Сегодня он был принят в доме своего уважаемого руководителя, сидел за одним столом, в одной компании с известными учеными, еще со студенческой скамьи почитаемыми им людьми. Они даже поаплодировали, когда домулла, захмелев, произнес тост и упомянул об Умиде как о лучшем своем ученике, самом способном и трудолюбивом…
Ему приснилась Хафиза. Они плыли по озеру в ветхой лодчонке, в которую быстро натекала вода. Хафиза вычерпывала ее ладонями и с тревогой приговаривала: «Я же не умею плавать… Я совсем не умею плавать…» А Умид умел плавать, он был спокоен. Говорил ей: «Меня с первого же дня распознал профессор! Потому он и профессор, что разбирается в людях! При его посредничестве я постепенно вхожу в среду ученых. Если бы ты видела, с какими почестями меня принимали в его доме! Почему ты опустила голову и плачешь? Ты не рада этому?.. Хафиза!»
Когда он проснулся, за окном уже светало. Больше не уснул.
Часов в девять шумно отворилась дверь, и в комнату без стука вошла Жанна. Она была в голубой полосатой пижаме.

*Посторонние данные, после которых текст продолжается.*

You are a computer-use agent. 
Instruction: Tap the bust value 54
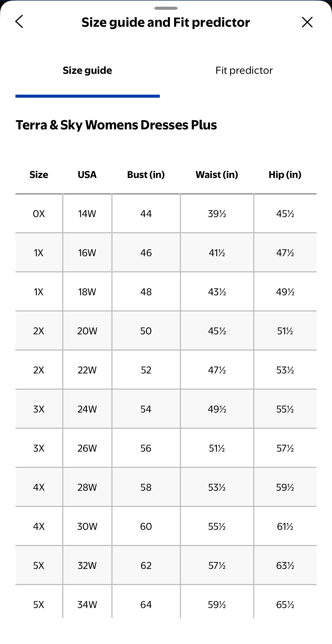tap(146, 409)
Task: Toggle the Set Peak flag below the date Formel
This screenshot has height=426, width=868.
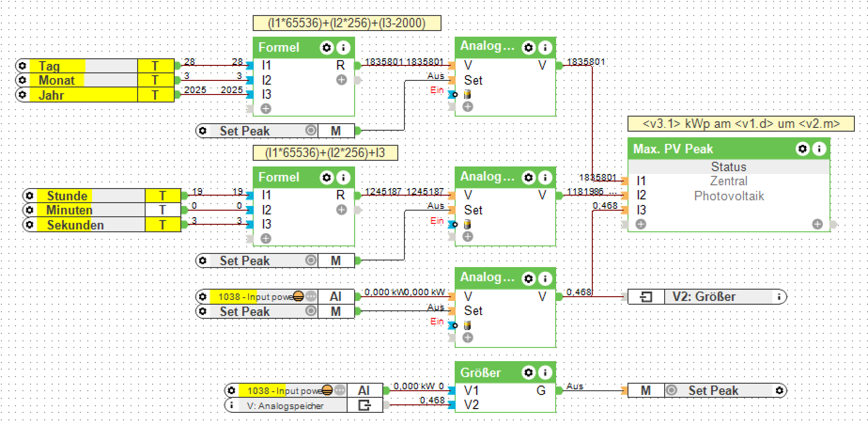Action: (x=310, y=131)
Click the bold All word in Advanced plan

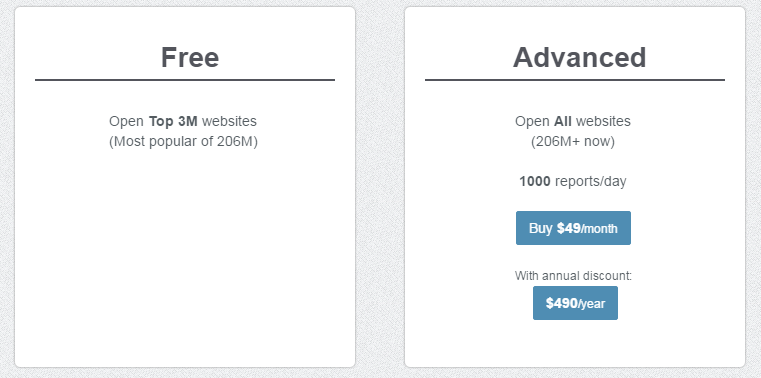[562, 121]
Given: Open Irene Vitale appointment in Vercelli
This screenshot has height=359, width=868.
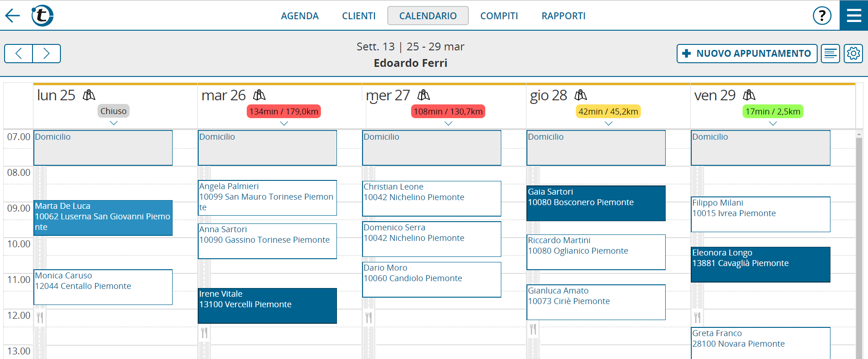Looking at the screenshot, I should [267, 305].
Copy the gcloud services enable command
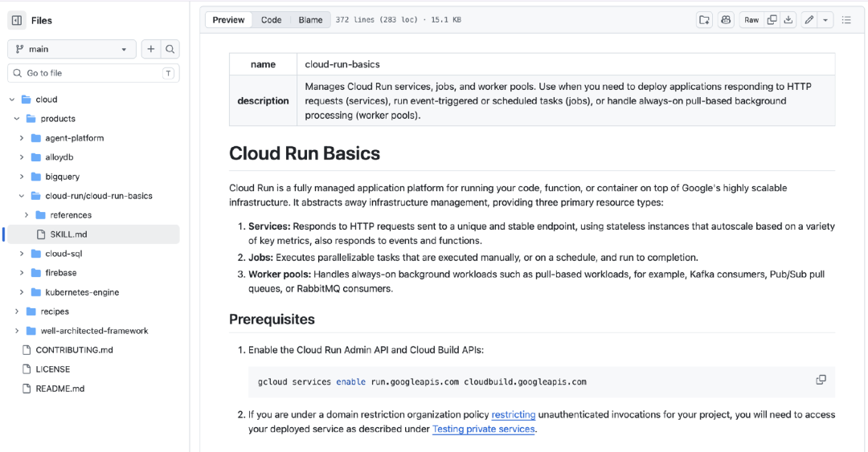 [x=821, y=380]
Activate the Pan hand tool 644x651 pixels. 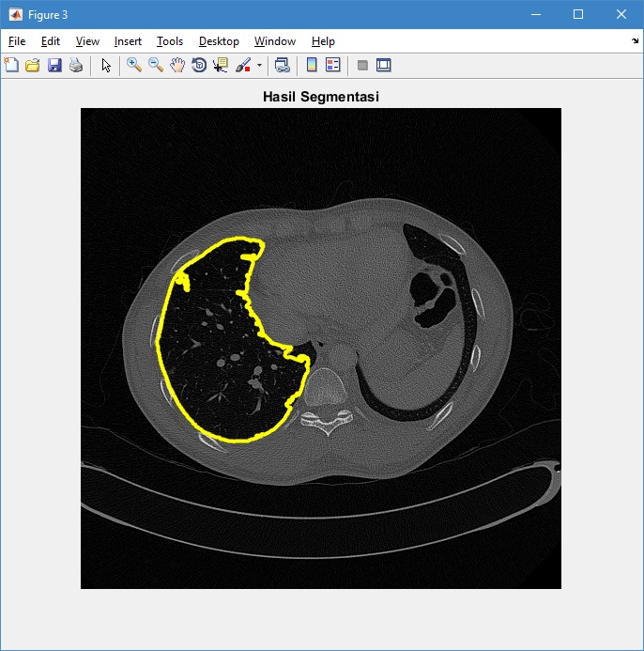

— Ну-ка, господа, подъем! — крикнула она. — Ступайте умываться! А я вам сейчас принесу маставы [16] Мастава — рисовый суп, приправленный перцем.
с кислым молоком. Ванная прямо по коридору и направо. А стол сию минуту освободите от своего барахла, а то некуда ставить вам завтрак. Ну-ка, вставайте! Или я сейчас сброшу с вас одеяла!
Как только Жанна скрылась за дверью, Умид и Инагамджан быстренько оделись. Привели в порядок комнату и по очереди умылись. Вскоре появилась Жанна и принесла на подносе две касы с маставой. Сказав: «Сейчас…» — снова упорхнула. Спустя несколько минут вошла с большим подносом, из-за которого ее было не разглядеть. На столе появились стопка слоеных лепешек, тарелка с кусочками казы — колбасы из конины, каса с густыми сливками, ваза с фруктами и бутылка армянского коньяка с пятью звездочками.
— Отец просил извинения… Пожалуйста, вы без него позавтракайте, — сказала она и вышла из комнаты.
Глава тринадцатая
С СОМНЕНИЕМ НЕ ПРИСТУПАЙ К ДЕЛУ
Умид не видел Хафизу уже больше двух недель. В прошлую субботу он набрался смелости и позвонил вечером из автомата ей домой. Мальчишеский голос ответил, что его сестра уехала с подружками в горы, что они отправились туда всем курсом и выходной день проведут на Чимгане [17] Чимган — горы вблизи Ташкента.
.
— А кто ее спрашивает? — полюбопытствовал братец Хафизы.
Умид повесил трубку.
Его сердце билось, будто перепелка, попавшая в силок. «Всем курсом… И ребята, значит, с ними. В палатках будут ночевать… Да и какой интерес девчонкам ехать в горы без ребят, а ребятам без девчат? Вот почему она уже столько дней не звонила! Неужели вырос терновник между красной и белой розами?..»
В воскресенье весь день Умид не вставал с кровати. Чувствовал себя разбитым, будто на нем возили воду: сказалась бессонная ночь. Не хотелось ни есть, ни работать. В голове вертелась назойливая мысль, что Хафиза сейчас где-то там, на лоне природы, с кем-то другим. Тупая ноющая боль сжимала сердце.
В понедельник утром Умид позвонил на работу и, сказав, что чувствует себя плохо и собирается в поликлинику, поехал в медицинский институт.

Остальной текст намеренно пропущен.